Barony in the Peerage of the United Kingdom

Baron Wrottesley, of Wrottesley in the County of Stafford, is a title in the Peerage of the United Kingdom. It was created on 11 July 1838 for Sir John Wrottesley, 9th Baronet. He was a Major-General in the Army and also represented Lichfield, Staffordshire and Staffordshire South in House of Commons. The Wrottesley family's original patronymic was 'de Verdun' (otherwise 'de Verdon'), which meant that the creation of the title Baron Wrottesley represented the third barony created by a branch of the de Verdun family in England.
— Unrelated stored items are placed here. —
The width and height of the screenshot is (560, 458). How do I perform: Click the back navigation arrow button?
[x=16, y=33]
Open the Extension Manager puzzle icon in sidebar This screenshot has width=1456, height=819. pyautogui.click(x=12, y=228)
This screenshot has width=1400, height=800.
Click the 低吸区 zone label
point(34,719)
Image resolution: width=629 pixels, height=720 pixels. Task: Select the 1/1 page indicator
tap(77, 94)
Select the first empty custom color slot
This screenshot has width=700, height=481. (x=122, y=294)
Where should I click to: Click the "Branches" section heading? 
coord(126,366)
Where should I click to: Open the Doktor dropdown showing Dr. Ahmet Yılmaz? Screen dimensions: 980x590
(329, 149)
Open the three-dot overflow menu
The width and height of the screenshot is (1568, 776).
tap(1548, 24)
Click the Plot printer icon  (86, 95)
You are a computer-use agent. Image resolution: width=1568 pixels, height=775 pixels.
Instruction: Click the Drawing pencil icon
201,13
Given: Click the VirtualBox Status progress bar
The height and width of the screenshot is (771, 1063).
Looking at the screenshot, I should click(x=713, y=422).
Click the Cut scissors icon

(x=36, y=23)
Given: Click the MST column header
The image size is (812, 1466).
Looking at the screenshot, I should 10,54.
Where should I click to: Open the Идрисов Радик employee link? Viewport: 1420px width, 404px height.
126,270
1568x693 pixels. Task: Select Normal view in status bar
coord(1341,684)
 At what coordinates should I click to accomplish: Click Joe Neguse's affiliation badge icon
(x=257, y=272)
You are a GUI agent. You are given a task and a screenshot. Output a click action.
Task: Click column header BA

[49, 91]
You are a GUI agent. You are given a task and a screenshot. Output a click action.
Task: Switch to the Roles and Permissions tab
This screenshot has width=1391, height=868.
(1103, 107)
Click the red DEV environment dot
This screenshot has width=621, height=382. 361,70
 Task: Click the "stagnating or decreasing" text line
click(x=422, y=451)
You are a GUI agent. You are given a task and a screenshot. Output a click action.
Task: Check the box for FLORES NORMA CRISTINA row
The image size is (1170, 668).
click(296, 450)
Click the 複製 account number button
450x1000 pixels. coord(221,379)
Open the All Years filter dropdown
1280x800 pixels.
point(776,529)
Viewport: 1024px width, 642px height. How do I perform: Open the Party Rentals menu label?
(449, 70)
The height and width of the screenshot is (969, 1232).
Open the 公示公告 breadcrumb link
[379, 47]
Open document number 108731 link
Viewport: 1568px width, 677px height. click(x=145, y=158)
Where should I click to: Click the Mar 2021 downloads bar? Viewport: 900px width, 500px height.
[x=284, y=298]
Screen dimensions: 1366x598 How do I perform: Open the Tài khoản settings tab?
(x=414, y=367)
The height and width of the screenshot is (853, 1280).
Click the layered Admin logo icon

The other two were established by Theobald de Verdun, 1st Baron Verdun of Alton Castle and Sir John de Verdon, 1st Baron Verdon, lord of Brixworth in Northamptonshire and Bressingham in Norfolk.

He was succeeded by his son, the second Baron. He was President of the Royal Astronomical Society as well as of the Royal Society. His son, the third Baron, held junior positions in the first two Liberal administrations of William Ewart Gladstone. He was succeeded by his eldest son, the fourth Baron. On his death in 1962 the titles passed to his nephew, the fifth Baron who was the only son of the Hon. Walter Bennet Wrottesley, youngest son of the third Baron. In 1941 he married into the Noble House of Stratford, from which all subsequent Barons Wrottesley descend, and in 1963 he sold the Staffordshire estate. As of 2010 the titles are held by the fifth Baron's grandson, the sixth Baron, who succeeded in 1977. He is the only son of the Hon. Richard Francis Gerard Wrottesley, second son of the fifth Baron.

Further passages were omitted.